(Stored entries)

--*--

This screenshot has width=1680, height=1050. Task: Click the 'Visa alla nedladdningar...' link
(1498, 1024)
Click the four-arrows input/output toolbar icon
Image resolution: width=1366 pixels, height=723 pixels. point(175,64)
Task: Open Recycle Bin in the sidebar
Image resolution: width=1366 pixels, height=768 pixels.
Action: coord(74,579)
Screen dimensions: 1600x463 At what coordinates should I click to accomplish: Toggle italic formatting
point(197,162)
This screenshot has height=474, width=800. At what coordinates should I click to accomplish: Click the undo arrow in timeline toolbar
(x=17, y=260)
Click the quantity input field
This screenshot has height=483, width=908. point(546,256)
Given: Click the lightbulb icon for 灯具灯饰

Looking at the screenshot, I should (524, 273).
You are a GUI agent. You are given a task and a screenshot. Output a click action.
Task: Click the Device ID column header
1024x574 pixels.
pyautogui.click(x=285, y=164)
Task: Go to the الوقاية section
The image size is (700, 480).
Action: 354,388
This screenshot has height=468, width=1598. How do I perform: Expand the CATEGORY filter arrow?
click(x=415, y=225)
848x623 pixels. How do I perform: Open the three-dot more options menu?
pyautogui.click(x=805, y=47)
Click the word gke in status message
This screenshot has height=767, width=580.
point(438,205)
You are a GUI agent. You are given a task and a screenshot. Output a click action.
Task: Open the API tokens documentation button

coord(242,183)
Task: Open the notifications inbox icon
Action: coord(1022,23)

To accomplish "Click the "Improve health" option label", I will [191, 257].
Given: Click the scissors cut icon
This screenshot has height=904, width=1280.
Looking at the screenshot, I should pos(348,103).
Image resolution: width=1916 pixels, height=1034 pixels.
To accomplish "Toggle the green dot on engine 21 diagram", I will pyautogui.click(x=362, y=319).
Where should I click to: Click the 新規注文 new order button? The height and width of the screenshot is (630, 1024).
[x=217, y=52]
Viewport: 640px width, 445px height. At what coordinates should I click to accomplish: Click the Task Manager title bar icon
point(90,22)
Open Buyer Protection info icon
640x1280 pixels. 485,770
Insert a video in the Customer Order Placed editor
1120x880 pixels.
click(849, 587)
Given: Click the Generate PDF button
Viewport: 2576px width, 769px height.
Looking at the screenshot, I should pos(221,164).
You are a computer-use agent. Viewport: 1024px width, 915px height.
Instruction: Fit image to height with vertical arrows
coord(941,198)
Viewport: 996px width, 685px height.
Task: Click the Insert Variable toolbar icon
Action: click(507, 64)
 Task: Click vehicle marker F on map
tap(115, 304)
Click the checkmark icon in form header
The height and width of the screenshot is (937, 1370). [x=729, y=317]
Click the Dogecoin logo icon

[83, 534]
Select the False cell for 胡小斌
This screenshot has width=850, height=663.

--*--

| How to complete this task |
Scan the entries above, and wherever a line holds the string "will", copy it.

| Exercise solution |
To accomplish "Click the "Improve health" option label", I will [191, 257].
To accomplish "Toggle the green dot on engine 21 diagram", I will pyautogui.click(x=362, y=319).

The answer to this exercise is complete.